En droit des signes distinctifs, un accord de coexistence est un contrat par lequel les parties, titulaires de signes distinctifs similaires voire identiques, décident de laisser coexister leurs signes distinctifs respectifs, moyennant le respect de certaines conditions. Ces dernières peuvent varier en fonction des circonstances auxquelles les parties font face. Ces conditions ont vocation à délimiter les signes distinctifs notamment dans leur forme, leur objet (les produits et/ou services offerts) ou leur portée territoriale. L’objectif recherché par les parties est celui de la jouissance paisible de leurs signes distinctifs respectifs dans le cadre de l’accord consenti. L’accord de coexistence vise donc à éteindre (elle prend alors la forme d’une transaction) ou à prévenir les conflits. Les accords de coexistence sont souvent sanctionnés par des clauses pénales et les clauses de règlement des litiges à venir font généralement appel à des modes alternatifs de règlement des litiges comportant un caractère confidentiel (médiation, arbitrage, med-arb).

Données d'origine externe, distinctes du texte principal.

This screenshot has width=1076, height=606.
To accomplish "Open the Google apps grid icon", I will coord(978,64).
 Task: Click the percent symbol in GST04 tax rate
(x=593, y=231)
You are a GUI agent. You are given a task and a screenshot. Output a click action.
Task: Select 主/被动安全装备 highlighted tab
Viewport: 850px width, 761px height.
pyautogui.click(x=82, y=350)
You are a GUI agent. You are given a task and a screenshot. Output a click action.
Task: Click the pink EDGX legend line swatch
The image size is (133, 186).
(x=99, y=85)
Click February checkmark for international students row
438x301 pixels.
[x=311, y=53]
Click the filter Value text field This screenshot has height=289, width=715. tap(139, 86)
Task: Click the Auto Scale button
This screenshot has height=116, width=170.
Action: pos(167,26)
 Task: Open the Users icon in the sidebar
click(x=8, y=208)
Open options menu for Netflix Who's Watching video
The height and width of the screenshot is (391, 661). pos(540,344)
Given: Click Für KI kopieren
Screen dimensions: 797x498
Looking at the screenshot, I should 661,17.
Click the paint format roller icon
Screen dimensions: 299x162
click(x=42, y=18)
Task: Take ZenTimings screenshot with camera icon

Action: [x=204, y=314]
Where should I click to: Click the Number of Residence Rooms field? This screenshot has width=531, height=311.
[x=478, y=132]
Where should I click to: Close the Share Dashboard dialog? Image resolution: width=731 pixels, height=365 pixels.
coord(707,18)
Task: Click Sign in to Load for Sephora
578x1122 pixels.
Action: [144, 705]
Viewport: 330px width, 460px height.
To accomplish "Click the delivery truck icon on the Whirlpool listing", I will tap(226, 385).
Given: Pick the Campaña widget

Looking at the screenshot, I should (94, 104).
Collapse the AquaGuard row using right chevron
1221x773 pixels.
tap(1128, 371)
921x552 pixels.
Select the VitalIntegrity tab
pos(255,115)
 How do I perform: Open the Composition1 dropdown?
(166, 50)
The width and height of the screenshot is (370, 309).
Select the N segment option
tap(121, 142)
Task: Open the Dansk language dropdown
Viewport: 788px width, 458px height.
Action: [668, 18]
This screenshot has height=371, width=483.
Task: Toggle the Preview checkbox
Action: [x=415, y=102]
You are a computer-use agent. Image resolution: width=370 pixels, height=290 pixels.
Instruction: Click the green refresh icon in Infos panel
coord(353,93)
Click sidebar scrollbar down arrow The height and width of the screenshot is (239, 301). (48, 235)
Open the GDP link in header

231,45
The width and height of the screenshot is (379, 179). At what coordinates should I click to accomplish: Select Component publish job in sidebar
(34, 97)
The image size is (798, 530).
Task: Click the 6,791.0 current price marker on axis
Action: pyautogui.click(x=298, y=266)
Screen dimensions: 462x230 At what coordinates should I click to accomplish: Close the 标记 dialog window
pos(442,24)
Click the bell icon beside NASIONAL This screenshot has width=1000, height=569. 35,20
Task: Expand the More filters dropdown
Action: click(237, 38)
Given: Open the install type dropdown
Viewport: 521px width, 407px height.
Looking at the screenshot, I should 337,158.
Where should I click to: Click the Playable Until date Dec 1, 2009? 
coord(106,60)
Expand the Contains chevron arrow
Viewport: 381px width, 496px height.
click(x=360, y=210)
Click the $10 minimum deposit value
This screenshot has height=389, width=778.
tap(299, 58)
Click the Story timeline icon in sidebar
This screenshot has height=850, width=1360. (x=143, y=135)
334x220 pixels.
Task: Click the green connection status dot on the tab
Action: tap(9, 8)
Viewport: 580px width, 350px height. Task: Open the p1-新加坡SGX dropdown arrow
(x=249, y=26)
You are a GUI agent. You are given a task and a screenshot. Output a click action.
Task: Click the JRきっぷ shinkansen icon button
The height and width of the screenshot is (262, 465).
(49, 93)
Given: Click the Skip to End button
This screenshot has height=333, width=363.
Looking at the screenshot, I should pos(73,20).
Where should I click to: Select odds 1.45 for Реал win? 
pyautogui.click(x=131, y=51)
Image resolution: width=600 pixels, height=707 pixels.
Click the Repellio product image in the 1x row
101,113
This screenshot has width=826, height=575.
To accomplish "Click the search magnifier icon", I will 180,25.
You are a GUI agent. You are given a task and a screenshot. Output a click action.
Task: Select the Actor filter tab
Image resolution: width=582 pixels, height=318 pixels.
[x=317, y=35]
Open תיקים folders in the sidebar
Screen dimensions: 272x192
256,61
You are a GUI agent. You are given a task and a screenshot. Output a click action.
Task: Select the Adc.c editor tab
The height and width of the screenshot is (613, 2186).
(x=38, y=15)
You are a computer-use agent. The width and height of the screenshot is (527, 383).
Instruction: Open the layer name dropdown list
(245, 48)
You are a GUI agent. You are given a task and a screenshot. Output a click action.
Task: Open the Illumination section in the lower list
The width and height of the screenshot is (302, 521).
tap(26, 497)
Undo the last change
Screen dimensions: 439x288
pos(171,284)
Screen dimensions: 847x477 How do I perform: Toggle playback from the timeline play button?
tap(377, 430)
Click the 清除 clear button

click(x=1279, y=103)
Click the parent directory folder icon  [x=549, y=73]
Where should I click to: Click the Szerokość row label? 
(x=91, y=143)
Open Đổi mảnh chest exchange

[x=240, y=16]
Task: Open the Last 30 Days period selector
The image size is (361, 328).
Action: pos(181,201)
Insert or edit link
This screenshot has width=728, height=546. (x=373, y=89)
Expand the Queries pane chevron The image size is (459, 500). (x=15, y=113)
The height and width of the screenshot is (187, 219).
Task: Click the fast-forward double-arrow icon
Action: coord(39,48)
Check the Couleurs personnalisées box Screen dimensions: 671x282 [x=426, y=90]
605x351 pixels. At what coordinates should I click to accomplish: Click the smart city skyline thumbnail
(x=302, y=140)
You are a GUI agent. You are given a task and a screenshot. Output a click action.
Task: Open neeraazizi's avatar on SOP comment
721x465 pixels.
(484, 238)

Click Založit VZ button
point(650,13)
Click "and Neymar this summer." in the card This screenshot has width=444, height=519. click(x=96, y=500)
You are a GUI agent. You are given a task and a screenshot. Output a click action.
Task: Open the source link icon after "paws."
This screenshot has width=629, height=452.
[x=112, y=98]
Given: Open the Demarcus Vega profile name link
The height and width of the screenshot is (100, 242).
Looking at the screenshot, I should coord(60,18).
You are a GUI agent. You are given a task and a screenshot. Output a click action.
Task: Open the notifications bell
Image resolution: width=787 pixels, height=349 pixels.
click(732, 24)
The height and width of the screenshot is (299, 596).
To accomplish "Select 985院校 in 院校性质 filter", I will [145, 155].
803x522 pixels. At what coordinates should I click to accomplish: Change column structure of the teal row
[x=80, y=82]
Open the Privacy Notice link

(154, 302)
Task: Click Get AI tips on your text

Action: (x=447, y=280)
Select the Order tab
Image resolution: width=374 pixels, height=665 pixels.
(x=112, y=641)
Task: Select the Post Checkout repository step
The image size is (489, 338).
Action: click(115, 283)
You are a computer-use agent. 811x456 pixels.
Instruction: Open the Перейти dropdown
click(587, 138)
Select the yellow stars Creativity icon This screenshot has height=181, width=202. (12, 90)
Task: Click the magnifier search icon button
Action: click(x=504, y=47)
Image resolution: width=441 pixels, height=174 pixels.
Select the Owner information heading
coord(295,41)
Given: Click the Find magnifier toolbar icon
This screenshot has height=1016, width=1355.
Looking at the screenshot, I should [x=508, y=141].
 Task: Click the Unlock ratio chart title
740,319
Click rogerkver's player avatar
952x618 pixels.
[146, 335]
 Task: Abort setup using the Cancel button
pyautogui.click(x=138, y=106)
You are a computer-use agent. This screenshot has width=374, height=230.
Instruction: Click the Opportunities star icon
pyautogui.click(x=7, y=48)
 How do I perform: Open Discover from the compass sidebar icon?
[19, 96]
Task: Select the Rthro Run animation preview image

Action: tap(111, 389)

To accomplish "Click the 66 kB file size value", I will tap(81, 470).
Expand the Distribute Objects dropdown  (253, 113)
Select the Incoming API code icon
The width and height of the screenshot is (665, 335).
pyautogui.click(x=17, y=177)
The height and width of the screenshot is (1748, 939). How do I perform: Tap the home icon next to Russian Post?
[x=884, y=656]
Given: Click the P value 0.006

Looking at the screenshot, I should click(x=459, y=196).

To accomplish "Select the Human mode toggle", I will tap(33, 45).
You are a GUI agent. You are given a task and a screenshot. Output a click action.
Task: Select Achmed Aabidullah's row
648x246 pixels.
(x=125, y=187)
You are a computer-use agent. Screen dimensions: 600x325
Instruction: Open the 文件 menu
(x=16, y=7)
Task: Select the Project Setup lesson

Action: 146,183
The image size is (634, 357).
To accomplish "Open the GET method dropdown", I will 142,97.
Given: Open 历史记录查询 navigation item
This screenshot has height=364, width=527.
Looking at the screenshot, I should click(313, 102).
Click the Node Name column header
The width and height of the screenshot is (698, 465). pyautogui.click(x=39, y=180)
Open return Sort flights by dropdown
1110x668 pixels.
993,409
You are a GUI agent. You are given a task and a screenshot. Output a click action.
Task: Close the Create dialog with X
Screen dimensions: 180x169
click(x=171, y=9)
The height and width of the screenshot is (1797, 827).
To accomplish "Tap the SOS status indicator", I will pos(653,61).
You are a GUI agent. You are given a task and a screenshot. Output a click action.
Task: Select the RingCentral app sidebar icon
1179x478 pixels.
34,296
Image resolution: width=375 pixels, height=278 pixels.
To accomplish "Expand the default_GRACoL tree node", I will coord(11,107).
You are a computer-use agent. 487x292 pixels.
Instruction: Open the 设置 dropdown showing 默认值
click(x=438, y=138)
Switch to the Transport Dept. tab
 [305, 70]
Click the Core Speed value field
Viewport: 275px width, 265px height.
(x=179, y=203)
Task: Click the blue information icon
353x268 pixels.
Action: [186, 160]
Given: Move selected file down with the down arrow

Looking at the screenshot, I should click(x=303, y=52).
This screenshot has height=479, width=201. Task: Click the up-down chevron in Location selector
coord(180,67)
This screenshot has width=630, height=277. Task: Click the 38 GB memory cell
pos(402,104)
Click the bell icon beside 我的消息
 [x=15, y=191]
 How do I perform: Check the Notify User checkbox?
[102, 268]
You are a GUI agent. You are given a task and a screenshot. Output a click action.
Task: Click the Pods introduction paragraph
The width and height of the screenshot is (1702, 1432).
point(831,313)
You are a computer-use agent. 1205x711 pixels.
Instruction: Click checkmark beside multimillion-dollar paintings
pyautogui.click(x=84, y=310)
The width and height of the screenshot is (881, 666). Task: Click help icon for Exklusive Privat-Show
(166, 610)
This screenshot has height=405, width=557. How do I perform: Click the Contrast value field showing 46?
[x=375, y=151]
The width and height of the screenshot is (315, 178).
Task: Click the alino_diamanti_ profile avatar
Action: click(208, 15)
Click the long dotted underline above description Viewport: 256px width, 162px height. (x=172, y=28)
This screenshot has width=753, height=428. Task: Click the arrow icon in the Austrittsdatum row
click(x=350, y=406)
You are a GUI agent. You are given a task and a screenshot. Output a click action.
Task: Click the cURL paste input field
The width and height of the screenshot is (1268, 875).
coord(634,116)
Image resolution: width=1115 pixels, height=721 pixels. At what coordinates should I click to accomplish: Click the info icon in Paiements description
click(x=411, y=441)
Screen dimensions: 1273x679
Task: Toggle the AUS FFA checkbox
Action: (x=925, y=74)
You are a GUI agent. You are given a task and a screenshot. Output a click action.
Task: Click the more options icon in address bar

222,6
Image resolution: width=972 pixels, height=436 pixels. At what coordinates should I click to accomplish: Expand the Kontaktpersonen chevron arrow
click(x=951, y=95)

Un exemple emblématique de contrat de coexistence de marques est celui conclu entre Apple Corps (la société titulaire des droits d’auteur des Beatles) et Apple Computer (le fabricant d’appareils électroniques), dans lequel les parties avaient délimité leurs secteurs d’activité : au premier la musique ; au second l’informatique. Les parties eurent ainsi la jouissance paisible de leurs signes respectifs jusqu’à l’invention d’iTunes, ce qui donna naissance à un litige bien connu (Apple Corps Ltd v Apple Computer Inc.).

L’avènement du commerce électronique a rendu indispensable le recours aux accords de coexistence portant sur les marques et les noms de domaine. Les recherches d’antériorité et les surveillances de noms de domaine révèlent l’existence de signes distinctif dont la légitimité ne peut péremptoirement être remise en cause. De telles circonstances invitent les parties à conclure un accord de coexistence.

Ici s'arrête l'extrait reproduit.